# How to have fun in Yeovil



## fat hamster (Oct 27, 2005)

I've promised to drive some teenagers to Yeovil tomorrow (don't ask   ) and I'm going to have to wait around for them for several hours.

What would be the best, most fun way for me to pass the time?  (Provisos: I don't _do_ cinemas or shopping malls, I've got very little money, and I have to be in a fit state to drive home again.)


----------



## rubbershoes (Oct 27, 2005)

erm.. guided tour of westland factory?

the museum of south somerset doesn't sound that thrilling but does have the benefit of being free


----------



## fat hamster (Oct 27, 2005)

*C   L* !  Thanks Rubbershoes - the museum sounds right up my street, actually.  

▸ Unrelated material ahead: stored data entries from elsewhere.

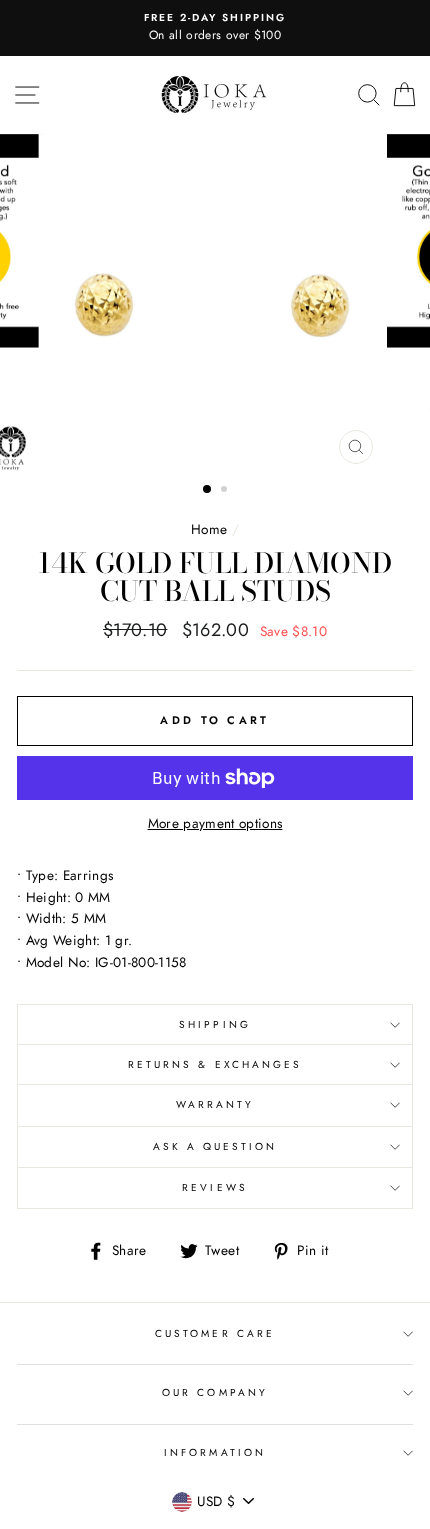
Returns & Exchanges (215, 1064)
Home (209, 529)
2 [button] (226, 491)
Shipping (214, 1024)
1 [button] (208, 490)
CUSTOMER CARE (215, 1333)
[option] (215, 28)
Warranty (215, 1104)
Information (215, 1452)
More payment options (215, 823)
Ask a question (215, 1146)
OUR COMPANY (215, 1392)
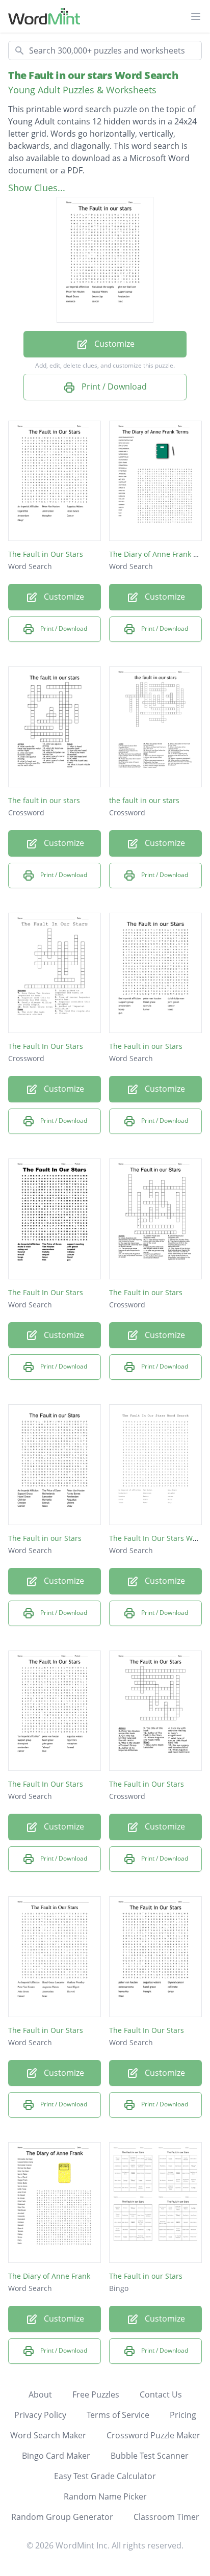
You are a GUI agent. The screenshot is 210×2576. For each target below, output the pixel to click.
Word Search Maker (48, 2435)
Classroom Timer (166, 2516)
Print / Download (113, 386)
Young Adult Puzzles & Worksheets (82, 90)
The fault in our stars (44, 800)
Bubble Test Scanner (150, 2455)
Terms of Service (118, 2414)
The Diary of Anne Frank (49, 2276)
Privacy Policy (40, 2414)
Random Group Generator (62, 2516)
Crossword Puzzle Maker (153, 2435)
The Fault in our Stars (145, 1046)
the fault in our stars (144, 800)
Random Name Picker (105, 2496)
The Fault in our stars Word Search (93, 75)
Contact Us (161, 2394)
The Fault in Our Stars (45, 554)
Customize (113, 343)
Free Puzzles (95, 2394)
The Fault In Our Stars (45, 1046)
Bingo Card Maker (56, 2455)
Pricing (183, 2414)
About (40, 2394)
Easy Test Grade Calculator (105, 2476)
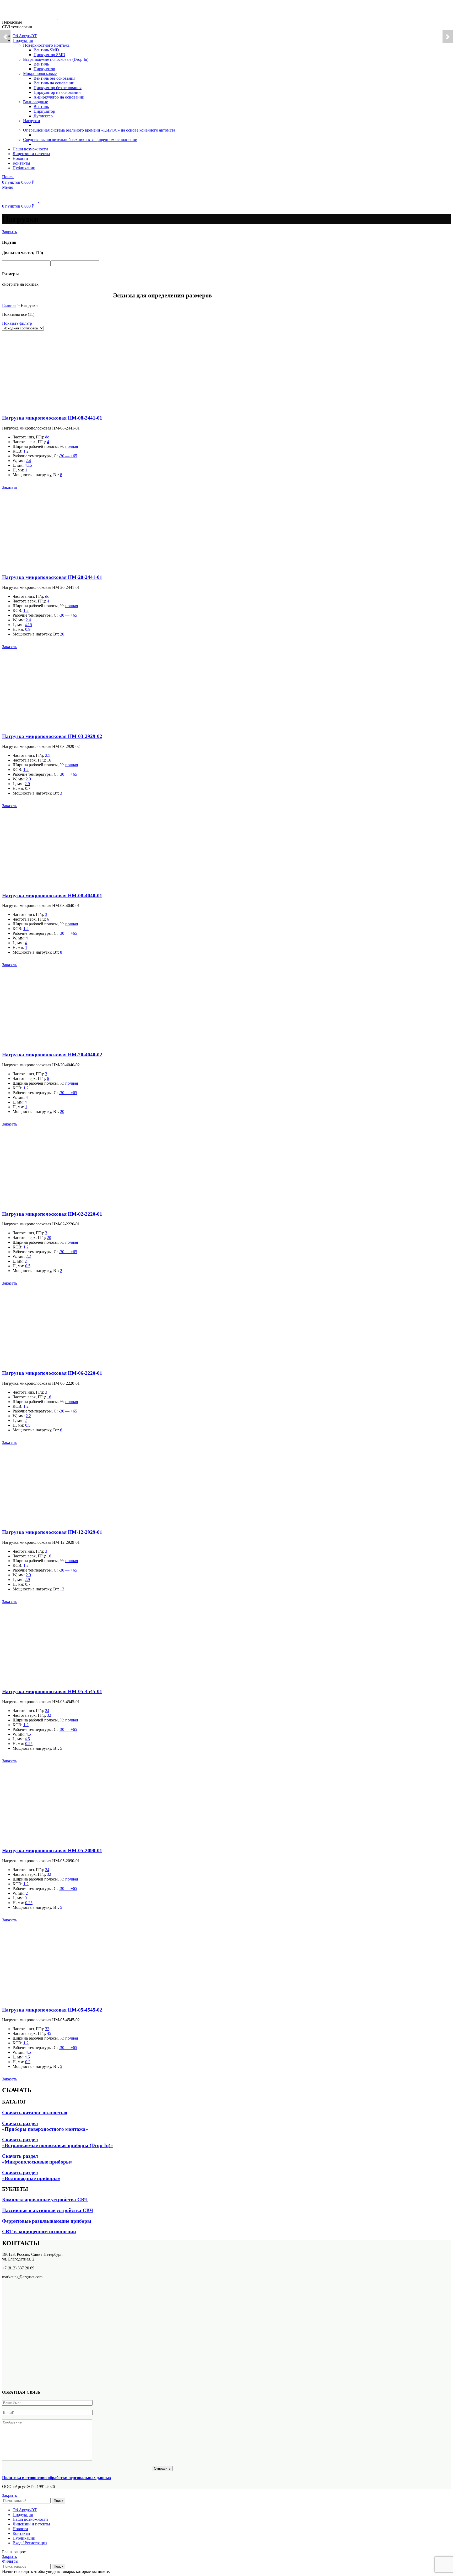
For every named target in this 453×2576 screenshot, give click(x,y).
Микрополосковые (40, 73)
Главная (9, 305)
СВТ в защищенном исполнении (39, 2231)
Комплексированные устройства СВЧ (45, 2199)
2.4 (28, 460)
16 (49, 760)
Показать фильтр (17, 323)
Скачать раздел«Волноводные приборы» (31, 2175)
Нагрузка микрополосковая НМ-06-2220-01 (52, 1373)
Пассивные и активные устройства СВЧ (47, 2210)
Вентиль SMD (46, 50)
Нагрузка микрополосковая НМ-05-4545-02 (52, 2010)
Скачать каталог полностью (34, 2112)
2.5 (47, 755)
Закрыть (9, 232)
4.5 (28, 1734)
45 (49, 2033)
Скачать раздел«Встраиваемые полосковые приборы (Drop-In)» (57, 2142)
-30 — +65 (68, 456)
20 (62, 634)
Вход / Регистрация (30, 2543)
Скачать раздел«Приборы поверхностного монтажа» (45, 2126)
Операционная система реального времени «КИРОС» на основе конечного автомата (99, 130)
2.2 (28, 1256)
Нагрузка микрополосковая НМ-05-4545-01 (52, 1691)
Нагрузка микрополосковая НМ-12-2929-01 (52, 1532)
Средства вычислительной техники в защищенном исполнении (80, 139)
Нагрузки (31, 120)
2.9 (28, 779)
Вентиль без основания (54, 78)
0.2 (27, 2061)
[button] (9, 487)
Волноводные (35, 102)
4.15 (28, 465)
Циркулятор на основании (57, 92)
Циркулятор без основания (58, 87)
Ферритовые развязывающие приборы (46, 2221)
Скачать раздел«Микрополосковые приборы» (37, 2159)
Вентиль (41, 64)
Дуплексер (43, 116)
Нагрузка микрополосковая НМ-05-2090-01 (52, 1850)
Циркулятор (44, 69)
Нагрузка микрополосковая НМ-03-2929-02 (52, 736)
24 (47, 1710)
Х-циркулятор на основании (59, 97)
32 (49, 1715)
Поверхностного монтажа (46, 45)
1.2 (26, 451)
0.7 (27, 788)
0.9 (27, 629)
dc (47, 437)
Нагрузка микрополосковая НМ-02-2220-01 (52, 1214)
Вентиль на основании (54, 83)
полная (71, 446)
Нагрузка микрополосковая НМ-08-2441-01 (52, 418)
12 (62, 1589)
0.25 (29, 1743)
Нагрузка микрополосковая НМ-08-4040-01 (52, 895)
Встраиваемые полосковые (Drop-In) (55, 59)
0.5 (27, 1266)
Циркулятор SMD (49, 54)
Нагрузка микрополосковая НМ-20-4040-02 (52, 1054)
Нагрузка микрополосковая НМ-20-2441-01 (52, 577)
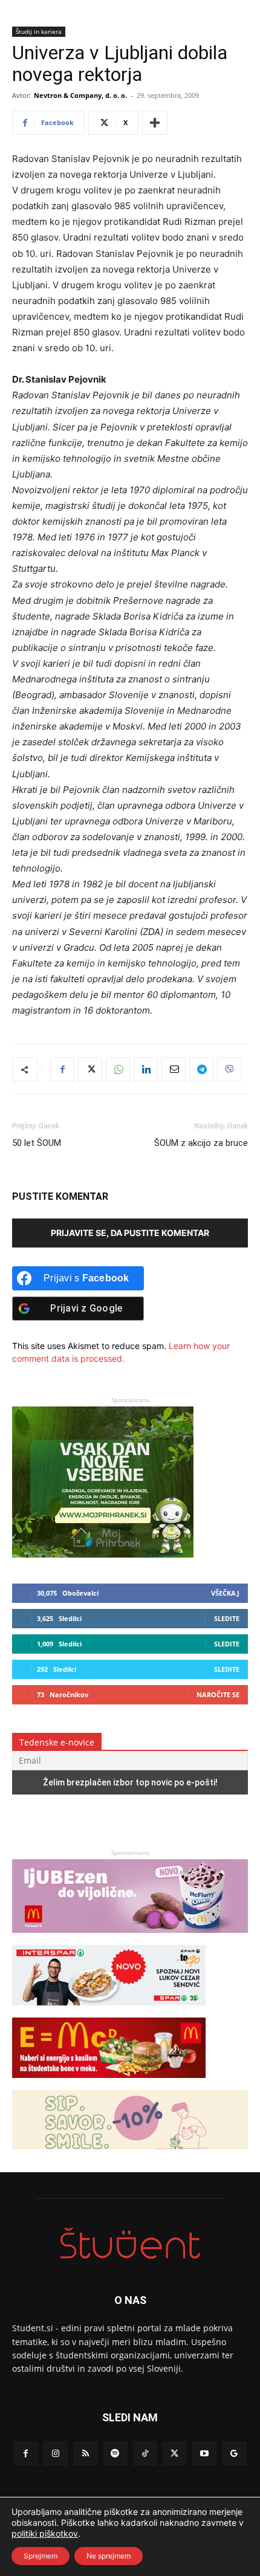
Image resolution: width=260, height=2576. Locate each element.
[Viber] (229, 1069)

I've google some maps - whoopee!  I'm going for a day out!


----------



## gentlegreen (Oct 27, 2005)

"Cricket St. Thomas, near Chard" came to mind but the map shows it actually quite far from Yeovil ....


----------



## Sunspots (Oct 28, 2005)

*Required reading...*


----------



## Isambard (Oct 28, 2005)

There be dragons! It's in Daarset really innit!


----------



## gentlegreen (Oct 28, 2005)

Sunspots said:
			
		

> http://i3.photobucket.com/albums/y68/shaaanspots/20fbb004.jpg


  excellent  
methinks that one will get nicked before long


----------



## Sunspots (Oct 28, 2005)

gentlegreen said:
			
		

> excellent
> methinks that one will get nicked before long



_'Beyond Chard And Yeovil'_

I know it's a really corny pun, but it made just me chuckle when I thought of it this morning.     

-Then Photoshop got the better of me...


----------



## JTG (Oct 28, 2005)

The best fun (and most public spirited thing) to be had in Yeovil is to burn it down. All of it.


----------



## Sunspots (Oct 28, 2005)

JTG said:
			
		

> The best fun (and most public spirited thing) to be had in Yeovil is to burn it down. All of it.

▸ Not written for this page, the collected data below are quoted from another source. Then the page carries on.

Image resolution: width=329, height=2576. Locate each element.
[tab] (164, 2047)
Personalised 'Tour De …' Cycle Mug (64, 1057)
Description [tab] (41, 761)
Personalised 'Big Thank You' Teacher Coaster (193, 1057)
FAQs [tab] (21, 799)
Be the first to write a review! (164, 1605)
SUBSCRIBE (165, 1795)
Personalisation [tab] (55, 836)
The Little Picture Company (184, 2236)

I expect that after today's long afternoon wandering 'round, Hammy may very possibly agree with you...


----------



## Orangesanlemons (Nov 1, 2005)

Fun in Yeovil?

Hijack a chopper during the Westlands factory tour. According to Ivel fm there's some kind of atomic bomb on display there. Cool. Check if it still works and grab that too. Now attempt a flyover and bombing run - the Quedam centre is your primary target, it's quite hard to hit from above but focus on the Burberry flare coming off the denizens within and you should do fine. If you miss that then the Bowlplex or Le Jardin nightclub are both acceptable secondary targets. Now fly to somewhere nicer. You have done well.

It's the only way to be sure...


----------